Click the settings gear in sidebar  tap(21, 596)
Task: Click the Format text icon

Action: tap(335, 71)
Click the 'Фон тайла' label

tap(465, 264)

::::::::::

▶ **Problem to work on**: Using the material above, retype every line without altering it.

▶ **Worked solution**:
Click the settings gear in sidebar  tap(21, 596)
Task: Click the Format text icon

Action: tap(335, 71)
Click the 'Фон тайла' label

tap(465, 264)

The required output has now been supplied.